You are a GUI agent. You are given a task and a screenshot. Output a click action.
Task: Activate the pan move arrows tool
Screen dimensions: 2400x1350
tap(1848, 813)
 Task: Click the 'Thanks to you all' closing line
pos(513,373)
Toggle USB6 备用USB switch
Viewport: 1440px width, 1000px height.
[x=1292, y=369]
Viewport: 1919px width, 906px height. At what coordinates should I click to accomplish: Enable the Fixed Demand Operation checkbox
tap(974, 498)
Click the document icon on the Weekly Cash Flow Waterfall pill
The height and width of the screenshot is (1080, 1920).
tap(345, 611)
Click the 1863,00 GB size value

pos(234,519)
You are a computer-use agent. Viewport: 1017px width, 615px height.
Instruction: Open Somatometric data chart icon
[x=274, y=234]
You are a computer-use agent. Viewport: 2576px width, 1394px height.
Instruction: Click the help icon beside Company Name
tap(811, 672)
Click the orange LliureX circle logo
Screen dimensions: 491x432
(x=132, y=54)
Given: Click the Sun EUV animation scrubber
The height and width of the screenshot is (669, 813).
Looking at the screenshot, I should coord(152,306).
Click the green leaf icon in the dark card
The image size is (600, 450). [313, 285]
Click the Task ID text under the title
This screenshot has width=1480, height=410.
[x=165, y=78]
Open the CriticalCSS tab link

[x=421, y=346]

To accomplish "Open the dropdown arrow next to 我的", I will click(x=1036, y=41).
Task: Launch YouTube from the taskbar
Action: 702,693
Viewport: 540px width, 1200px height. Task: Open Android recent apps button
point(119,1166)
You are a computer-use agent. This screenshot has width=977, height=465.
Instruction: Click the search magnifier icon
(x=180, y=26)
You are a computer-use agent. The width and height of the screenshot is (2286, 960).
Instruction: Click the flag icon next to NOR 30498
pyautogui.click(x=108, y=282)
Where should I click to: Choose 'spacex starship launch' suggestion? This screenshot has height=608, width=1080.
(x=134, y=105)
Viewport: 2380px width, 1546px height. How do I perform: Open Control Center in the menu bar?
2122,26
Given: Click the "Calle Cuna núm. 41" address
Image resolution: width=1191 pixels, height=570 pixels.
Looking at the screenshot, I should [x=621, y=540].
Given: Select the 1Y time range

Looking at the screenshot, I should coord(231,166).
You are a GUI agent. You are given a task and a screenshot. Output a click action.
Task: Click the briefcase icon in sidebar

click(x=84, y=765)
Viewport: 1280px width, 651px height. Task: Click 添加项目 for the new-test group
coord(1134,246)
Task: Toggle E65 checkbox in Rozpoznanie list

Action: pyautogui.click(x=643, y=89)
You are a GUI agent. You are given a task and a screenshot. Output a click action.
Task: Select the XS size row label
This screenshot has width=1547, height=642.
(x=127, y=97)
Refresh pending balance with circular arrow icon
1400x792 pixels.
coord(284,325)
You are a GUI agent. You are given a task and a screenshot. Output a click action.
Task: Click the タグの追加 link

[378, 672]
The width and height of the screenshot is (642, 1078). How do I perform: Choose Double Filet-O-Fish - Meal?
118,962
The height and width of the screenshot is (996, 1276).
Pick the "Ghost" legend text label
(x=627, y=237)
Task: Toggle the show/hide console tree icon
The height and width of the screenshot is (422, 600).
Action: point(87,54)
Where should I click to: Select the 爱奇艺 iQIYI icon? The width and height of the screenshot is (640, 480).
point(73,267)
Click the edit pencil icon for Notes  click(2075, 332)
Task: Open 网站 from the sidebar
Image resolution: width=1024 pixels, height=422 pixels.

◇ ◇ ◇ ◇ ◇ ◇ ◇

Copy out the records verbatim, starting at the line with "You are a computer-use agent. Viewport: 2576px" and continuing up to and including the line with "[x=421, y=346]".

You are a computer-use agent. Viewport: 2576px width, 1394px height.
Instruction: Click the help icon beside Company Name
tap(811, 672)
Click the orange LliureX circle logo
Screen dimensions: 491x432
(x=132, y=54)
Given: Click the Sun EUV animation scrubber
The height and width of the screenshot is (669, 813).
Looking at the screenshot, I should coord(152,306).
Click the green leaf icon in the dark card
The image size is (600, 450). [313, 285]
Click the Task ID text under the title
This screenshot has width=1480, height=410.
[x=165, y=78]
Open the CriticalCSS tab link

[x=421, y=346]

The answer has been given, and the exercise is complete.